### [What to work on]
When you reach the line that contains "The height and width of the screenshot is (812, 1501)." in the data below, start reproducing lines exactly, and stop after the line that contains "Click the R.H. search magnifier icon".

*-*-*

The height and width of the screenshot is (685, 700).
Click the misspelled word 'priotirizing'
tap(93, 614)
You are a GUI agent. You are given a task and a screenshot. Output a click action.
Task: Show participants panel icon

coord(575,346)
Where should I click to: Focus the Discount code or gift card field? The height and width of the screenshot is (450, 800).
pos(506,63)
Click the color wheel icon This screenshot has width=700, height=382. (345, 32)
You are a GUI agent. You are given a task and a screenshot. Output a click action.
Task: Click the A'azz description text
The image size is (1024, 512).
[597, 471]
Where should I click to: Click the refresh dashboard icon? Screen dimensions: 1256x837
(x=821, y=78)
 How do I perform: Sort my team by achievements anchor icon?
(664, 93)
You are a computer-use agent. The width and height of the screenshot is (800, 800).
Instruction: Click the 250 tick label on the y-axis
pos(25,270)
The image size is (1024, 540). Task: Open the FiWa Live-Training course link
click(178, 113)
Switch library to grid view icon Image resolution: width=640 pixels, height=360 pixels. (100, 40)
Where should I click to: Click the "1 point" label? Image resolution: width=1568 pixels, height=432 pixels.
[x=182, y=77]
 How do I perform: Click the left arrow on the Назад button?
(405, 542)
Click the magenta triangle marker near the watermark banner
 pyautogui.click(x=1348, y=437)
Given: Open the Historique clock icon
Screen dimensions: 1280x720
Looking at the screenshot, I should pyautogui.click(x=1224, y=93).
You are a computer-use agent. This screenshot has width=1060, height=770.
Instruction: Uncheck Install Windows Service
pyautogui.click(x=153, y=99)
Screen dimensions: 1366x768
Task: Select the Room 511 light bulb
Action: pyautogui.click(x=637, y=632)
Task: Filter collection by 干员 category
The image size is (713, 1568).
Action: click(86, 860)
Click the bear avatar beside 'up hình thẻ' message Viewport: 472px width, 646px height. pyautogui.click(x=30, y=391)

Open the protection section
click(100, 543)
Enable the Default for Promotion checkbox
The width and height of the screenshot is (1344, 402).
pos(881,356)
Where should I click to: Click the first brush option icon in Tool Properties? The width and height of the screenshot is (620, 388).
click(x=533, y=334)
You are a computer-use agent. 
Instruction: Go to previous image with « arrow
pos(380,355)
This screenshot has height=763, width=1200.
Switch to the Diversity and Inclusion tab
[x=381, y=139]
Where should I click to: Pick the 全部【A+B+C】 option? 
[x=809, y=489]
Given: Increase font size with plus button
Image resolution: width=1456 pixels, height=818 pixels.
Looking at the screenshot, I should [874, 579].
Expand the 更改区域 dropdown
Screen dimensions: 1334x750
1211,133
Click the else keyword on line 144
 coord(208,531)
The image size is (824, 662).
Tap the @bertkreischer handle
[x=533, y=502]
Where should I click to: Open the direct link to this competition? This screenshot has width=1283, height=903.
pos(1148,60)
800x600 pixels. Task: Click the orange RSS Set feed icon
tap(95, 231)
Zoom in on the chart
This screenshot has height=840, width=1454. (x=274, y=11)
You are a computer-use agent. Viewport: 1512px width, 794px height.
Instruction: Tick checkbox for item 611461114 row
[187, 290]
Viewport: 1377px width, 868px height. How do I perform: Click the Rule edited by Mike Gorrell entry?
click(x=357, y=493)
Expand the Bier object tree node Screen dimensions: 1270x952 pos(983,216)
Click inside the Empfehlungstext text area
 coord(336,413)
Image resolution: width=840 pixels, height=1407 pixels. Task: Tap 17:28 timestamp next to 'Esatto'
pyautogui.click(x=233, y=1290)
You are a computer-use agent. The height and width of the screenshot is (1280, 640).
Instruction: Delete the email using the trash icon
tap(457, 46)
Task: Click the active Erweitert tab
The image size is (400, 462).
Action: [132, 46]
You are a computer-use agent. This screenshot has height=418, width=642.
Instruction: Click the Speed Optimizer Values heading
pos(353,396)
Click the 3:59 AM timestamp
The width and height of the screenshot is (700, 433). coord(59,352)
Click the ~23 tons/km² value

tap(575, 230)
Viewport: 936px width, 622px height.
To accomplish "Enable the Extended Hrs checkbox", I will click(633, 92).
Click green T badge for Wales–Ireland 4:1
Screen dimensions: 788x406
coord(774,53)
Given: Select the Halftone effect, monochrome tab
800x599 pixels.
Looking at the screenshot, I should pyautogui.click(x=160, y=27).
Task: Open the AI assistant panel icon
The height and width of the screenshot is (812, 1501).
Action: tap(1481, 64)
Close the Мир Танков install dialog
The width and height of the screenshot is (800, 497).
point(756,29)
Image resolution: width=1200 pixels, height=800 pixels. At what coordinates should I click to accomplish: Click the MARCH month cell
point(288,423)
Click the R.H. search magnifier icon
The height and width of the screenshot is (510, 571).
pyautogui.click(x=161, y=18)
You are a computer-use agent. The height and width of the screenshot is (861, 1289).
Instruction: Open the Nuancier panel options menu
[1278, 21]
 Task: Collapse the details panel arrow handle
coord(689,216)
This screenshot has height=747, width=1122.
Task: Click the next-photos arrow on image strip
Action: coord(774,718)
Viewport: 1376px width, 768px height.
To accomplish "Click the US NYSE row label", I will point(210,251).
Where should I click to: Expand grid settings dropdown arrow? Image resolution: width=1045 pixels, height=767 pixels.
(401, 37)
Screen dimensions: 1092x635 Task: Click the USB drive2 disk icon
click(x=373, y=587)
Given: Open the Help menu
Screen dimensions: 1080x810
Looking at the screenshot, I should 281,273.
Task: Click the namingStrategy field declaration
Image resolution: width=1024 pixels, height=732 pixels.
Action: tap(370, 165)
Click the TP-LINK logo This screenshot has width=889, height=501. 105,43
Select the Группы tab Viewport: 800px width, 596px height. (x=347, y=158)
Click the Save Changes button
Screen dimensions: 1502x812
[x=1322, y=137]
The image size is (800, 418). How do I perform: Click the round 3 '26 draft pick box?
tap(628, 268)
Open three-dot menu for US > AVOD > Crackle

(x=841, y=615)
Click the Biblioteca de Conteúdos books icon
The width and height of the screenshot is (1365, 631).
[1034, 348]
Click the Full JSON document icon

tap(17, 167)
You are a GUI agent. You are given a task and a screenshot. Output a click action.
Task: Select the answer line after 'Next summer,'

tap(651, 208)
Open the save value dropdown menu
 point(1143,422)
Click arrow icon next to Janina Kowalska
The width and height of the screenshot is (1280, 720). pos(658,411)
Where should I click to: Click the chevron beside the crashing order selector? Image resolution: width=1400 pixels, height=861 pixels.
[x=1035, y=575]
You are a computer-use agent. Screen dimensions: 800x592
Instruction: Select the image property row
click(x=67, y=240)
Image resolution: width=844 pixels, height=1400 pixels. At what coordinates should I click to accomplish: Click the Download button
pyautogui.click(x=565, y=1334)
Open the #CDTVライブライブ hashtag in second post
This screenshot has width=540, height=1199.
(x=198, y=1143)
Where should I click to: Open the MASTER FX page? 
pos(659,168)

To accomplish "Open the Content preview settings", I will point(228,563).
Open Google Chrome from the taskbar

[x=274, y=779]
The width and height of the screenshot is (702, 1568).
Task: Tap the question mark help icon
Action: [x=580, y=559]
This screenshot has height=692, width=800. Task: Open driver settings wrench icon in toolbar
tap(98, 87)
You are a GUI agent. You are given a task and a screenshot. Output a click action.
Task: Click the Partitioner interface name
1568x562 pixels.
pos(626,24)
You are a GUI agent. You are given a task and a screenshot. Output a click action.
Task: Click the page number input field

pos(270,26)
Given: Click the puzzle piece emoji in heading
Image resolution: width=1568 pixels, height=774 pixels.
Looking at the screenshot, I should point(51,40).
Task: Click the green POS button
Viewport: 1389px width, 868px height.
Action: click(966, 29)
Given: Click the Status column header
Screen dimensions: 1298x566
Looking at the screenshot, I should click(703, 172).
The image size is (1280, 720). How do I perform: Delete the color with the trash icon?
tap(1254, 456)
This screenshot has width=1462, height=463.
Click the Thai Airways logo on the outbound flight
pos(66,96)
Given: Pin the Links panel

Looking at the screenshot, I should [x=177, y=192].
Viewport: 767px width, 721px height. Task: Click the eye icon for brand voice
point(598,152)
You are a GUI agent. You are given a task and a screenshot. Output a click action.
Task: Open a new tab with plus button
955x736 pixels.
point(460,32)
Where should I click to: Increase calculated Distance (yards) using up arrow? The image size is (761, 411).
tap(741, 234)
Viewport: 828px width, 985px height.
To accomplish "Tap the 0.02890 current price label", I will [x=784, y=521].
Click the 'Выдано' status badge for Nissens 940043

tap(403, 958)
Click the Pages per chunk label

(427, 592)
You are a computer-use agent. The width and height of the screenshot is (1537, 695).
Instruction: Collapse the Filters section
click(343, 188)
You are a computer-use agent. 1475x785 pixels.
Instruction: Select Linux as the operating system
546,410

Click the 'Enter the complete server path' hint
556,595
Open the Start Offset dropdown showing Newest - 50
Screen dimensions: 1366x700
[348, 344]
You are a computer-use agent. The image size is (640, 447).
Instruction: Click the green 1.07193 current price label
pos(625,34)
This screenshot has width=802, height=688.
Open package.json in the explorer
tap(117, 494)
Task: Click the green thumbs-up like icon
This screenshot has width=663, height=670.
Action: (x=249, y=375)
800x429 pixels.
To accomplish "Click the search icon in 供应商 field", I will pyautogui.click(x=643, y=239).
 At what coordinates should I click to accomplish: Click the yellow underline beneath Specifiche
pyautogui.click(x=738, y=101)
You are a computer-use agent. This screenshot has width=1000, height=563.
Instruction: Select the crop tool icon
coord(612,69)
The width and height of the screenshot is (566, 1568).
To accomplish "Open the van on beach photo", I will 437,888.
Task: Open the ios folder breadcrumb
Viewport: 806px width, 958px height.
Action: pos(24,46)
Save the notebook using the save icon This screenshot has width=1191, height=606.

*-*-*

### [Result below]
The height and width of the screenshot is (812, 1501).
Action: tap(1481, 64)
Close the Мир Танков install dialog
The width and height of the screenshot is (800, 497).
point(756,29)
Image resolution: width=1200 pixels, height=800 pixels. At what coordinates should I click to accomplish: Click the MARCH month cell
point(288,423)
Click the R.H. search magnifier icon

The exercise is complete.